Cheyanne Blevins ‘21 and Sam Prim ‘25 were two of eight members on the Auburn-based team competing in the 48-Hour Film Festival located in Savannah, Georgia.
“Each team is given a prop, a character and a line of dialogue,” said Blevins. “Each team also draws for the genre of the film. Once everything is assigned, you have precisely 48 hours to write, shoot, edit and submit the film. Anything after that is disqualified.”
The Auburn-based team was tasked with making a romance film that had to include a notebook as a prop, “Where are we going?” as a line of dialogue and a character, George/Georgiette the barber/hairdresser.
The team was on a tight schedule; anything submitted after the 48-hour deadline would not be eligible to win awards.
“Time management was difficult,” said Blevins. “Staying on a schedule and also fitting your basic needs such as eating and sleeping was a balancing act.”
The competition began on Aug. 12 at 7:30 p.m. and ended on Aug. 14 at 7:30 p.m. According to Blevins, this leaves little time for teams to get to know each other. However, this was far from an issue for the team.
“Living in a small house with eight people, you really get to know them,” said Blevins. “We were staying up all night while others slept on the floor and couch. You really learn about people that way.”
Blevins and Prim said the team became close throughout the festival.
“We really became a family. I made friends for life during this,” Prim said. “I’m just getting into my studies, so to have the experience and to meet these people is incredible.”
While some team members know each other well, they found a connection through the visual media studies curriculum in the College of Liberal Arts and the New Media Club. During her time at Auburn, Blevins was president of the New Media Club, which brings students interested in visual media together to discuss films, share ideas and create a sense of community. Prim currently serves as the vice president of the club.
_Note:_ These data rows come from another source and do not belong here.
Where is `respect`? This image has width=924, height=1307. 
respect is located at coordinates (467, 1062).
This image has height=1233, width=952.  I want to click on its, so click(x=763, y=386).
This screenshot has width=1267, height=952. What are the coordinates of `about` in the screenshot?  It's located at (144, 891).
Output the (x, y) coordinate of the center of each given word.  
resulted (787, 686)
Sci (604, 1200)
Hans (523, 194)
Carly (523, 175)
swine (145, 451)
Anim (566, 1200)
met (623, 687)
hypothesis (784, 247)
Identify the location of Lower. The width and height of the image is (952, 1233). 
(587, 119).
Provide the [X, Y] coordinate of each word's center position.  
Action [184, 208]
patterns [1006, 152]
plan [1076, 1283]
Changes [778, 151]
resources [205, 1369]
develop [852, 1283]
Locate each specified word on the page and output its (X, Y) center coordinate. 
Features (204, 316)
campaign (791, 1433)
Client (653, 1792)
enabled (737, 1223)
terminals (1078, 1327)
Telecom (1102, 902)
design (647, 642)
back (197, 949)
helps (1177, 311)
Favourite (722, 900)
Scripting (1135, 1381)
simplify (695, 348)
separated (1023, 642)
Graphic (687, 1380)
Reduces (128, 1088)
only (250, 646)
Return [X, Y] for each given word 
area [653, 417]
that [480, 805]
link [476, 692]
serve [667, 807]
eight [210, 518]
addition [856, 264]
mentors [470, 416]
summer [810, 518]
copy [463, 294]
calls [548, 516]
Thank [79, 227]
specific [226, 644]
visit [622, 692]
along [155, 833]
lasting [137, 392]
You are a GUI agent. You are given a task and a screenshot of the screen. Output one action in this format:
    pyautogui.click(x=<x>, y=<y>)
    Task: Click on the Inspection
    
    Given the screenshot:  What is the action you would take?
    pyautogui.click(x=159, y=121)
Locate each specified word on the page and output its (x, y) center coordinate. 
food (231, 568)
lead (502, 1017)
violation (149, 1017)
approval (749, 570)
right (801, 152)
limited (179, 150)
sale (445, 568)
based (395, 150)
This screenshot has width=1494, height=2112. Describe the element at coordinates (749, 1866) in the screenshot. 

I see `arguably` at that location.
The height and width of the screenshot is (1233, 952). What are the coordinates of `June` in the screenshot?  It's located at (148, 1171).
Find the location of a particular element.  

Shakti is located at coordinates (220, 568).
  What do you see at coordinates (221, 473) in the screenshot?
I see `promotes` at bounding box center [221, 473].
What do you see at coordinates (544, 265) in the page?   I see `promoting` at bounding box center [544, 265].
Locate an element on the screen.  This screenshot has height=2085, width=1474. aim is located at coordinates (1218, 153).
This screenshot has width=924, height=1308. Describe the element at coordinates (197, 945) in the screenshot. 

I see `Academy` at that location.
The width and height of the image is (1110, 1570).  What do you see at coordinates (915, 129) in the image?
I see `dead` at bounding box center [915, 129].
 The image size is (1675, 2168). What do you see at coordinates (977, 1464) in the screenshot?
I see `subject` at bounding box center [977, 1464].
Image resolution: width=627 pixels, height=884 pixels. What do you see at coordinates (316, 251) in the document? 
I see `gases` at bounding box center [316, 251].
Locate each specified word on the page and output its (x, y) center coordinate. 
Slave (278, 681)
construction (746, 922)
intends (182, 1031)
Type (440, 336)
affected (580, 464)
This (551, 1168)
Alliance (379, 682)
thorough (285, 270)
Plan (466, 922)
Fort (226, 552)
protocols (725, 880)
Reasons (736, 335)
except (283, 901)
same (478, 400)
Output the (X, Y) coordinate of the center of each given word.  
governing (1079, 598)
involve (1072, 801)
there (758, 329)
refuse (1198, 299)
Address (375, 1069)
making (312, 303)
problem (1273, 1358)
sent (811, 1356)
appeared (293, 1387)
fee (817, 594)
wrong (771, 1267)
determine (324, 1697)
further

“Many of us have or had the same professors and most of us are in or were in the New Media Club at one point, so it wasn’t hard to bond over that stuff,” said Blevins. “Visual media studies is a pretty small group, so we are all pretty connected.”
Blevins and Prim take pride in the group.
“I am proud that we kept it together as a team and submitted it on time,” said Prim. “I only knew one person going into it, so it was cool to see our bond and stay as a team when things got difficult.”
While the 48-Hour Film Festival has ended, Blevins and Prim will hold the lessons and experiences from the weekend closely.
“The whole weekend will be one of my favorite memories for the rest of my life,” said Blevins. “I know that sounds dramatic, but I really do feel that way.”
Blevins said those wanting to excel in filmmaking should be confident and put themselves out there.
“It’s so important for any kind of film major to get out there and make stuff,” said Blevins. “I don’t think it is stressed enough. Aside from the classes you take, it is important to show your creativity outside the classroom.”
This is not the last we will see of the “Avenoir” team.
“This is just the beginning, said Prim. “This is just the start of students and alumni creating some incredible things and getting our name out there.”
In early 2023, “Avenoir” will go on to be part of the 48-hour film project Filmapaloosa in Los Angeles alongside the winners from other city competitions.